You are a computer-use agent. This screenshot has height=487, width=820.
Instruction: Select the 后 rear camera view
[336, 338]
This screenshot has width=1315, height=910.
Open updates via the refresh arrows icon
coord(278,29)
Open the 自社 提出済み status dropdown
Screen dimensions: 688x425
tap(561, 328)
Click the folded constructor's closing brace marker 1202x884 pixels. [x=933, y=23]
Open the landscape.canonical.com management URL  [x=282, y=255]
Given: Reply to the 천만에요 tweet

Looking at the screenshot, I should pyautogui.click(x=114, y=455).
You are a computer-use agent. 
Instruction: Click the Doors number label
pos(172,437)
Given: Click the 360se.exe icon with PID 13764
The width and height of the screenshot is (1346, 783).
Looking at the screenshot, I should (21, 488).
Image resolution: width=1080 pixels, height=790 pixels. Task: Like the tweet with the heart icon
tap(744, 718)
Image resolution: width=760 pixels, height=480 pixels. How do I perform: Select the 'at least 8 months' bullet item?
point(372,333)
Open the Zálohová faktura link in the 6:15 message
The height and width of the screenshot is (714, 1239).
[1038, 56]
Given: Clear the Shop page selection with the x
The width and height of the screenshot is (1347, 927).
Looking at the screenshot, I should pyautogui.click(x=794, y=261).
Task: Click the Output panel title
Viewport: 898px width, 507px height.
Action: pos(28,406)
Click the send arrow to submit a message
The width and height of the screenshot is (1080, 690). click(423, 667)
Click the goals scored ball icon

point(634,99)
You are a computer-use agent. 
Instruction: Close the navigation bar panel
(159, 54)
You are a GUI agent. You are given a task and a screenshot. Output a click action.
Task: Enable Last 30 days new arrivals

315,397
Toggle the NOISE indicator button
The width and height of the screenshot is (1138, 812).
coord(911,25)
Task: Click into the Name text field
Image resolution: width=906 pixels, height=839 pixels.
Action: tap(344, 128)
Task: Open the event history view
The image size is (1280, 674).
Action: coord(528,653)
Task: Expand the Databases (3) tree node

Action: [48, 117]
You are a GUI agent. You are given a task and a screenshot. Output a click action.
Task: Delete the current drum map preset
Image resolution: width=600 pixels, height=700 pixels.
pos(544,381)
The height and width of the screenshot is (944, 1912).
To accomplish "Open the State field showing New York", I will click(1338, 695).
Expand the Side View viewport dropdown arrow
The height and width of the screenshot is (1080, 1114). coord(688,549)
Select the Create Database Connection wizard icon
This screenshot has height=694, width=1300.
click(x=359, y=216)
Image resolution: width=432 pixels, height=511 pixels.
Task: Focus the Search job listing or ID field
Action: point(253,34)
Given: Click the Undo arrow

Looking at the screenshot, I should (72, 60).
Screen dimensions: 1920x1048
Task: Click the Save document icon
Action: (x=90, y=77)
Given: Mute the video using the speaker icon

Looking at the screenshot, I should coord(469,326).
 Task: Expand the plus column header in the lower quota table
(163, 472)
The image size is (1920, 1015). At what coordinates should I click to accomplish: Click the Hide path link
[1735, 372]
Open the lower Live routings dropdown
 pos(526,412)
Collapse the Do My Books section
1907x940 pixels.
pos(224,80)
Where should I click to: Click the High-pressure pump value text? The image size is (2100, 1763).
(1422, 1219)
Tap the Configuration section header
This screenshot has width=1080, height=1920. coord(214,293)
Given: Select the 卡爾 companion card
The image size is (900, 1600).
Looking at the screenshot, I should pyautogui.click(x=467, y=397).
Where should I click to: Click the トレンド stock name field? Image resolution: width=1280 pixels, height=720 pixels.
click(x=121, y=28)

·····

About this exercise.
Restate the data word for word, leaving nothing out.

Solution for this problem.
You are a computer-use agent. This screenshot has height=487, width=820.
Instruction: Select the 后 rear camera view
[336, 338]
This screenshot has width=1315, height=910.
Open updates via the refresh arrows icon
coord(278,29)
Open the 自社 提出済み status dropdown
Screen dimensions: 688x425
tap(561, 328)
Click the folded constructor's closing brace marker 1202x884 pixels. [x=933, y=23]
Open the landscape.canonical.com management URL  [x=282, y=255]
Given: Reply to the 천만에요 tweet

Looking at the screenshot, I should pyautogui.click(x=114, y=455).
You are a computer-use agent. 
Instruction: Click the Doors number label
pos(172,437)
Given: Click the 360se.exe icon with PID 13764
The width and height of the screenshot is (1346, 783).
Looking at the screenshot, I should (21, 488).
Image resolution: width=1080 pixels, height=790 pixels. Task: Like the tweet with the heart icon
tap(744, 718)
Image resolution: width=760 pixels, height=480 pixels. How do I perform: Select the 'at least 8 months' bullet item?
point(372,333)
Open the Zálohová faktura link in the 6:15 message
The height and width of the screenshot is (714, 1239).
[1038, 56]
Given: Clear the Shop page selection with the x
The width and height of the screenshot is (1347, 927).
Looking at the screenshot, I should pyautogui.click(x=794, y=261).
Task: Click the Output panel title
Viewport: 898px width, 507px height.
Action: pos(28,406)
Click the send arrow to submit a message
The width and height of the screenshot is (1080, 690). click(423, 667)
Click the goals scored ball icon

point(634,99)
You are a computer-use agent. 
Instruction: Close the navigation bar panel
(159, 54)
You are a GUI agent. You are given a task and a screenshot. Output a click action.
Task: Enable Last 30 days new arrivals

315,397
Toggle the NOISE indicator button
The width and height of the screenshot is (1138, 812).
coord(911,25)
Task: Click into the Name text field
Image resolution: width=906 pixels, height=839 pixels.
Action: tap(344, 128)
Task: Open the event history view
The image size is (1280, 674).
Action: coord(528,653)
Task: Expand the Databases (3) tree node

Action: [48, 117]
You are a GUI agent. You are given a task and a screenshot. Output a click action.
Task: Delete the current drum map preset
Image resolution: width=600 pixels, height=700 pixels.
pos(544,381)
The height and width of the screenshot is (944, 1912).
To accomplish "Open the State field showing New York", I will click(1338, 695).
Expand the Side View viewport dropdown arrow
The height and width of the screenshot is (1080, 1114). coord(688,549)
Select the Create Database Connection wizard icon
This screenshot has height=694, width=1300.
click(x=359, y=216)
Image resolution: width=432 pixels, height=511 pixels.
Task: Focus the Search job listing or ID field
Action: point(253,34)
Given: Click the Undo arrow

Looking at the screenshot, I should (72, 60).
Screen dimensions: 1920x1048
Task: Click the Save document icon
Action: (x=90, y=77)
Given: Mute the video using the speaker icon

Looking at the screenshot, I should coord(469,326).
 Task: Expand the plus column header in the lower quota table
(163, 472)
The image size is (1920, 1015). At what coordinates should I click to accomplish: Click the Hide path link
[1735, 372]
Open the lower Live routings dropdown
 pos(526,412)
Collapse the Do My Books section
1907x940 pixels.
pos(224,80)
Where should I click to: Click the High-pressure pump value text? The image size is (2100, 1763).
(1422, 1219)
Tap the Configuration section header
This screenshot has width=1080, height=1920. coord(214,293)
Given: Select the 卡爾 companion card
The image size is (900, 1600).
Looking at the screenshot, I should pyautogui.click(x=467, y=397).
Where should I click to: Click the トレンド stock name field? Image resolution: width=1280 pixels, height=720 pixels.
click(x=121, y=28)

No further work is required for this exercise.